Copy nothing but the lines below, from the one with "Task: Click the Dec 2025 axis tick mark" through the one with "You are a GUI", exactly as written; no pictures should appear.

━━━━━━━━━━

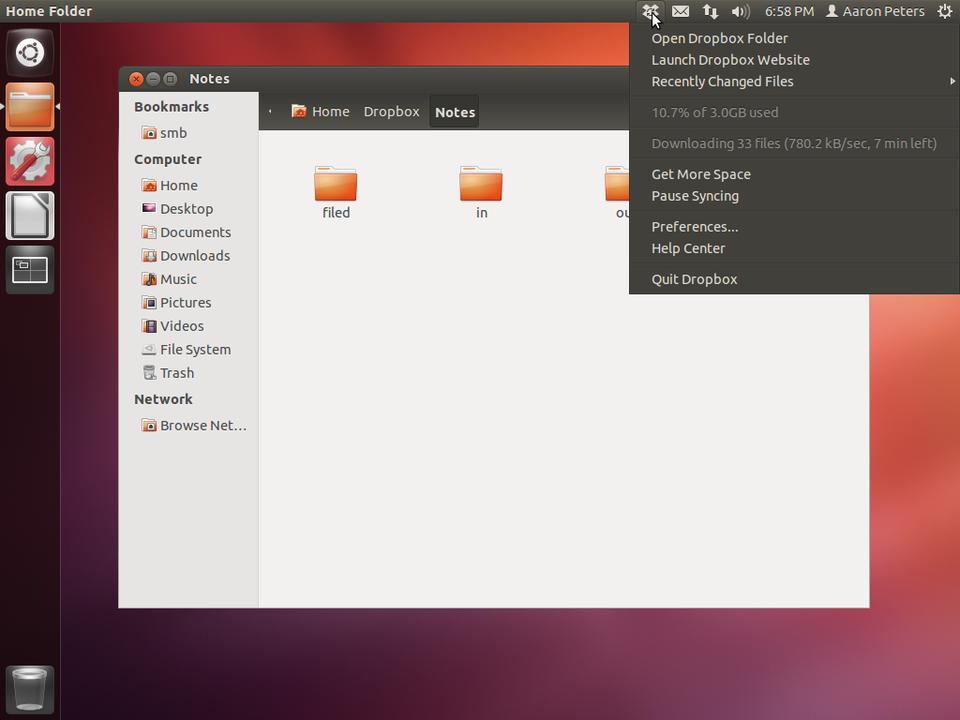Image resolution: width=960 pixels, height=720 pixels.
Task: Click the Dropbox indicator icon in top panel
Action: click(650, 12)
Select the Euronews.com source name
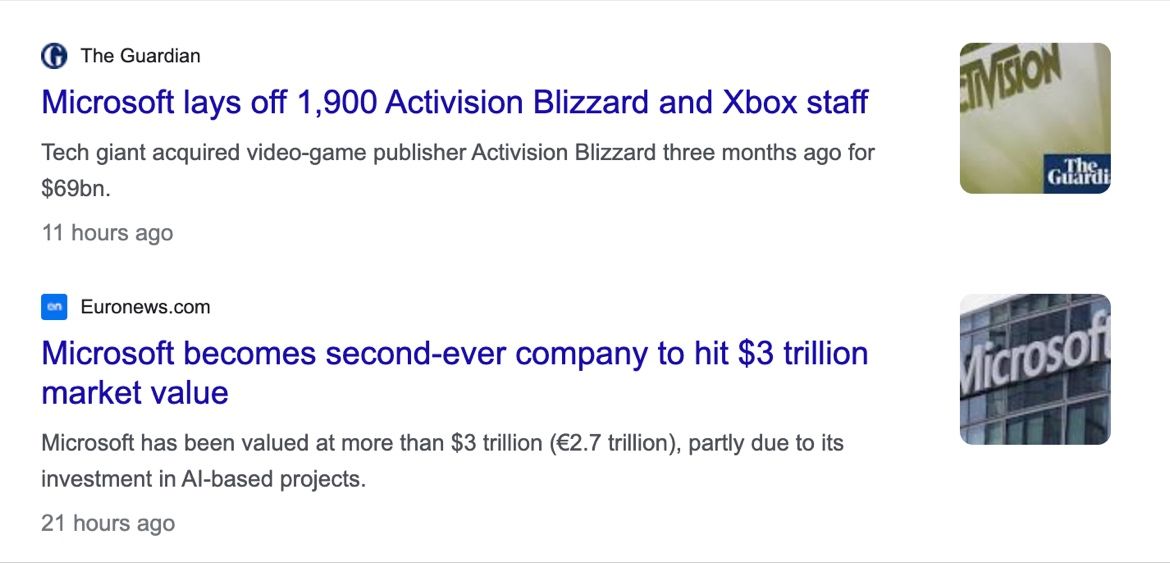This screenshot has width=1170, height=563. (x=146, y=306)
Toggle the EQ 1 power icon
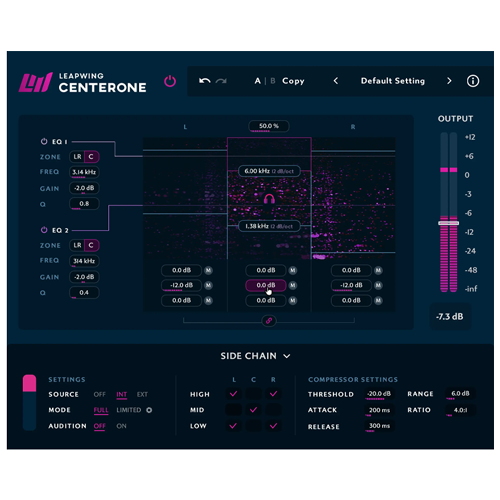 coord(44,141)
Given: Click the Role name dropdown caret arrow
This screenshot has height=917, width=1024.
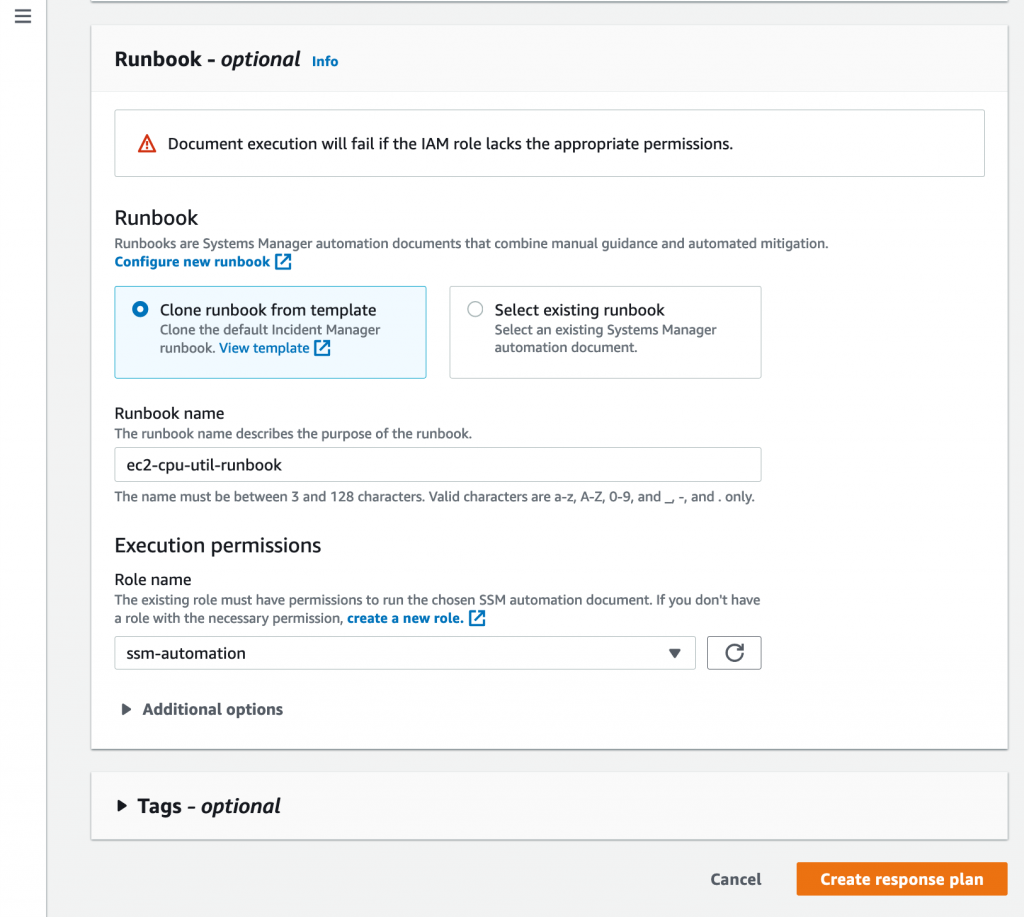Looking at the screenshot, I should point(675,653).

━━━━━━━━━━

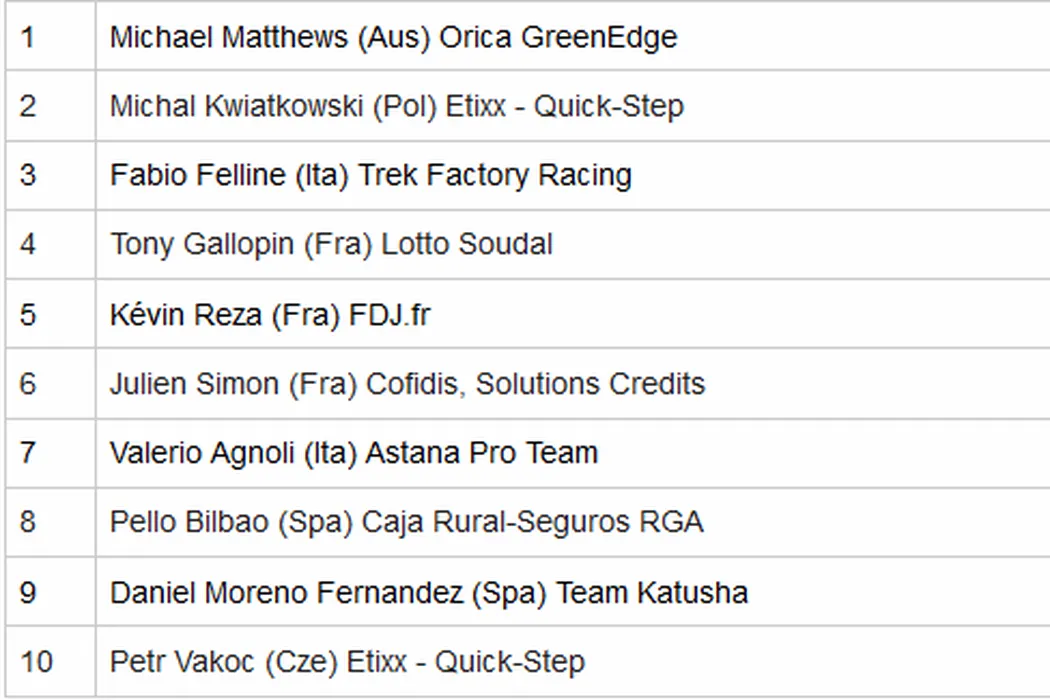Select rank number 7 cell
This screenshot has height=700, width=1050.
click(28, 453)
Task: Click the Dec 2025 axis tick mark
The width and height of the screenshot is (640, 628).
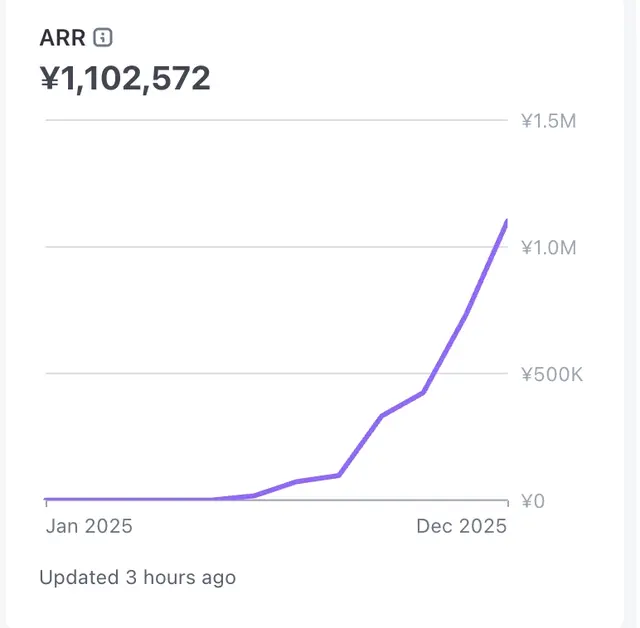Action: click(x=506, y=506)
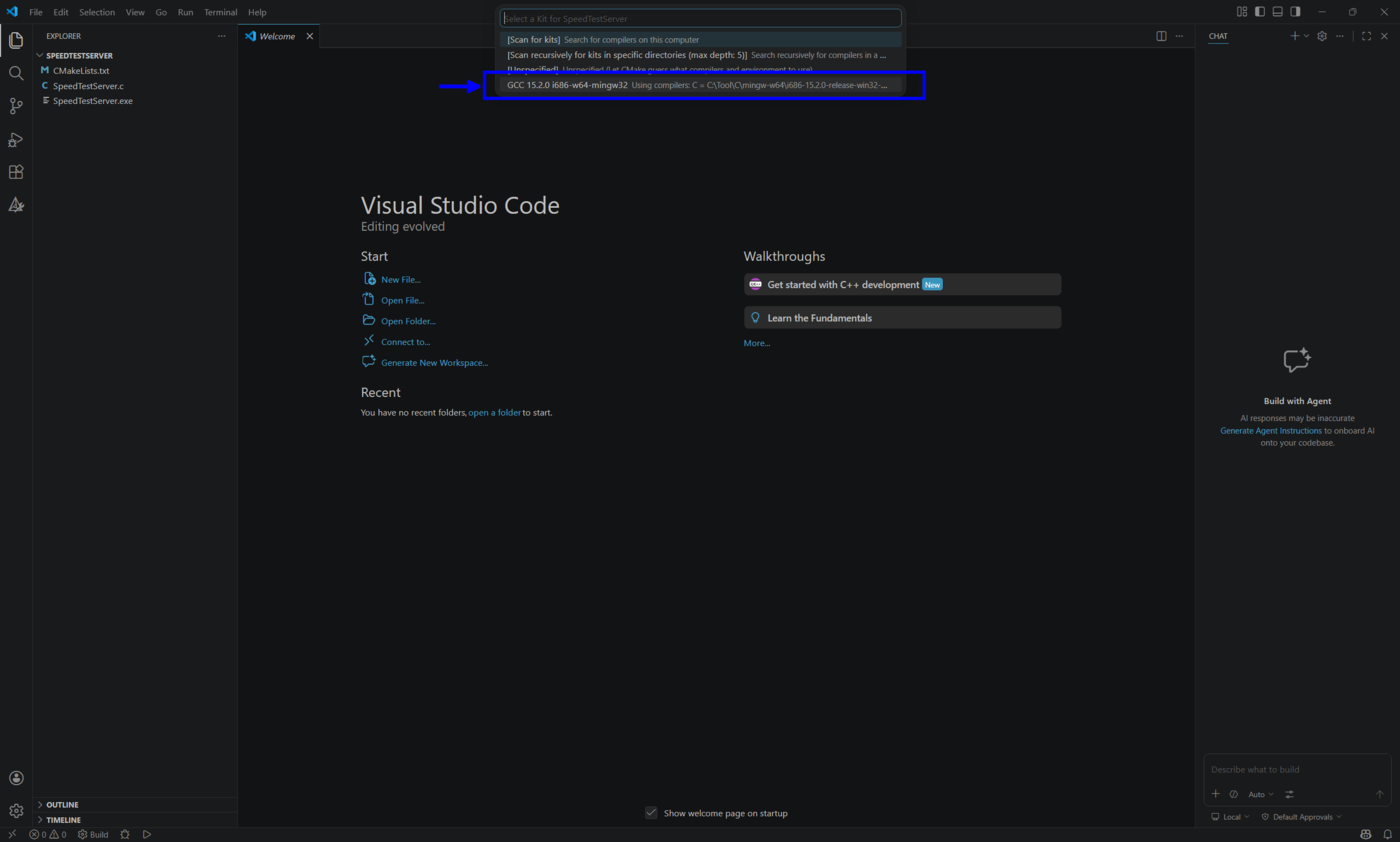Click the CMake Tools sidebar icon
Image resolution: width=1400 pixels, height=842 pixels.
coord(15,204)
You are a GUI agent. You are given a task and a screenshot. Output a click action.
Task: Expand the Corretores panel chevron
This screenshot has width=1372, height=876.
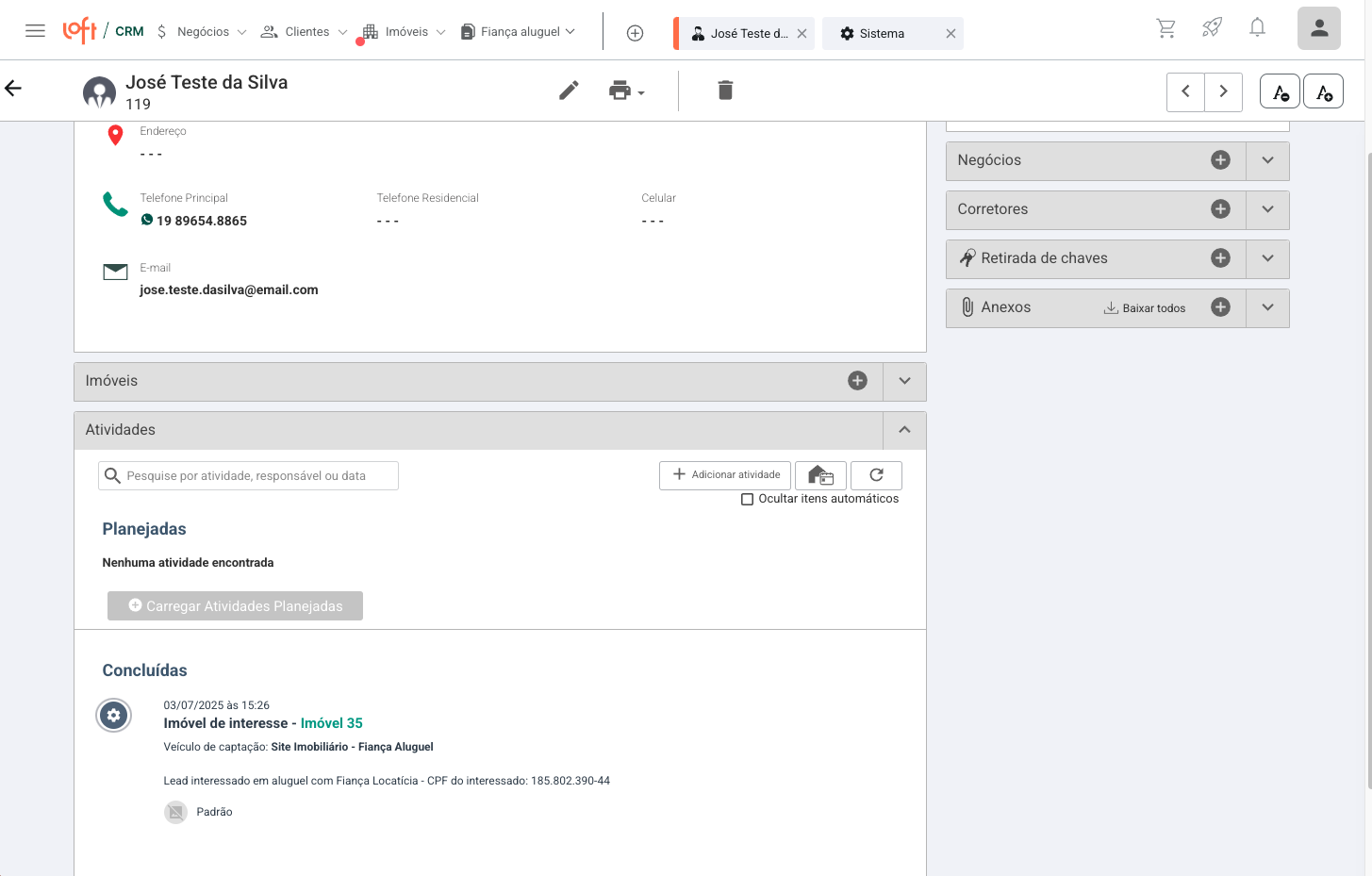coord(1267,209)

━━━━━━━━━━

Response for this exercise:
Task: Click the Dec 2025 axis tick mark
The width and height of the screenshot is (640, 628).
Action: click(x=506, y=506)
Click the CMake Tools sidebar icon
Image resolution: width=1400 pixels, height=842 pixels.
coord(15,204)
You are a GUI agent. You are given a task and a screenshot. Output a click action.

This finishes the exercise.